India's prominent opposition leader, Rahul Gandhi, has been reinstated to the country's Parliament after the nation's Supreme Court suspended his defamation conviction.
Gandhi, the Congress party leader, lost his status as a lawmaker in March after authorities sentenced him to two years in prison. His reinstatement comes two days after the Supreme Court's ruling.
Indian Opposition Leader Reinstated
Congress leaders quickly celebrated Gandhi's return to Parliament by shouting slogans and distributing sweets outside the building. Additionally, leaders of opposition parties revealed that they were ecstatic about the lawmaker's reinstatement.

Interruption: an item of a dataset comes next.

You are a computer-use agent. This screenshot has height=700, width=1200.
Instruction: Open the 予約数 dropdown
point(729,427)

Gandhi was a Congress party MP from Wayanad in the southern state of Kerala. Several political observers said that the lawmaker's reinstatement to Parliament boosts India, an alliance that 26 opposition parties formed.
This is because the MP would now be capable of contesting the national election that will be held next year. As per BBC, The alliance hopes that Gandhi will take on Prime Minister Narendra Modi's Bharatiya Janata Party (BJP) in the upcoming election.

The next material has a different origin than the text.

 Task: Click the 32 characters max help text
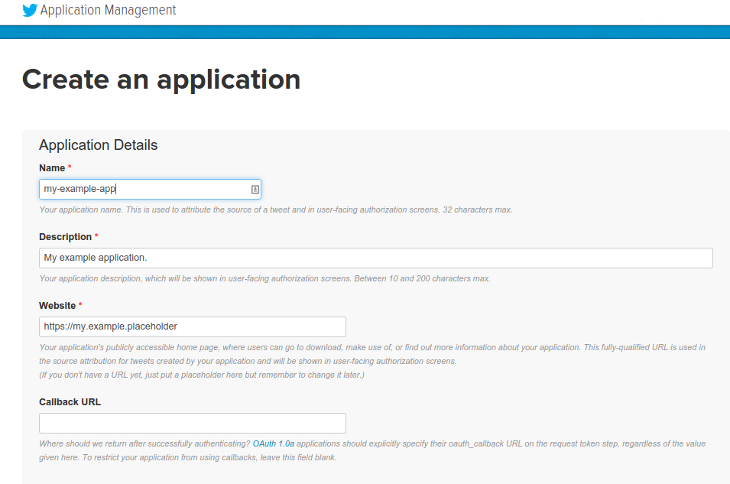tap(477, 210)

The conviction case against Gandhi was filed over comments that he made regarding Modi's surname during an election rally held in 2019. The MP's conviction and subsequent disqualification resulted in protests from opposition parties. They accused the governing BJP of targeting him because he is a political rival.
On the other hand, the ruling party denied the allegations, arguing that the judicial process was followed regarding Gandhi's case. The comment that got Gandhi into trouble was when he said, "Why do all these thieves have Modi as their surname? Nirav Modi, Lalit Modi, Narendra Modi."

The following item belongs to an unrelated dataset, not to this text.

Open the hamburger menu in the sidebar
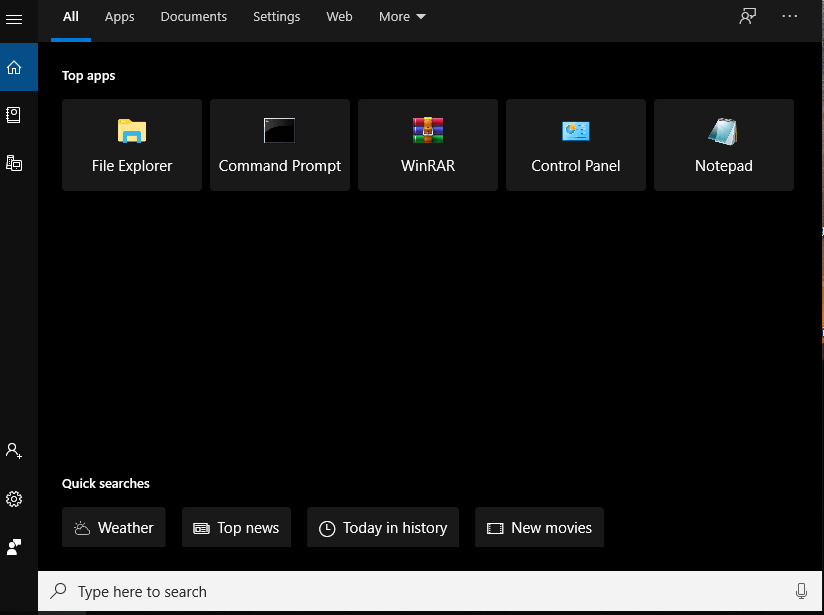Screen dimensions: 824x615 14,19
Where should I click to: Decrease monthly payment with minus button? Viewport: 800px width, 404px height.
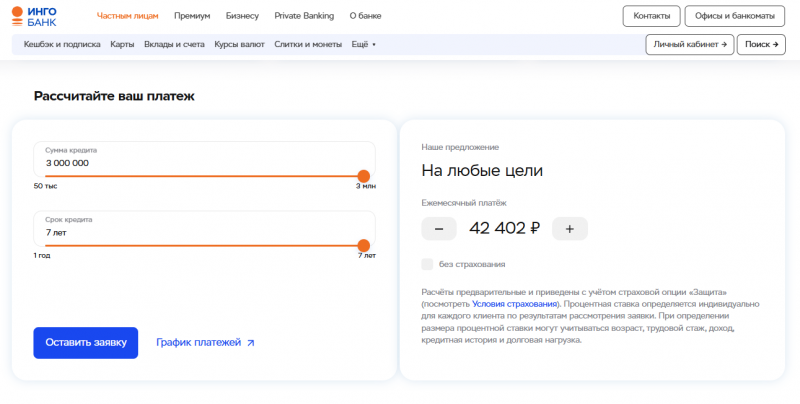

The first, Nirav, was a fugitive Indian diamond tycoon, and Lalit was a former chief of the Indian Premier League who was previously banned for life by the nation's cricket board. BJP lawmaker Purnesh Modi filed a defamation case against Gandhi over his comments that allegedly defamed the entire Modi community.
Defamation Case Against Rahul Gandhi
On Monday, the secretary-general of the lower Parliament house, Utpal Kumar Singh, said that the opposition leader's conviction over his 2019 comments has "ceased to operate subject to further judicial pronouncements," according to Aljazeera.
When Gandhi was convicted, he immediately lost his Parliamentary seat and was jailed before being granted bail. Despite the 53-year-old lawmaker's efforts to overturn the conviction against him, his challenge has yet to be heard by a lower court.
In a statement, Congress president Mallikarjun Kharge said that the development is a "welcome step" and called on the Indian government to concentrate on "governance rather than denigrating democracy by targeting opposition leaders."
Many lawmakers saw Gandhi's conviction in 2019 as the ruling BJP government escalating its attacks on its opposition. Politicians from opposition parties have come face-to-face with various investigations by government agencies, and many were sentenced to prison.
On Friday, the leader of Congress in the lower house of Parliament, Adhir Ranjan Chowdhury, said that he hoped Gandhi would be reinstated for a Parliamentary vote of no confidence that opposition parties tabled against the prime minister this week. It was made over the government's handling of the outbreak of ethnic violence that spread across Manipur, said The Guardian.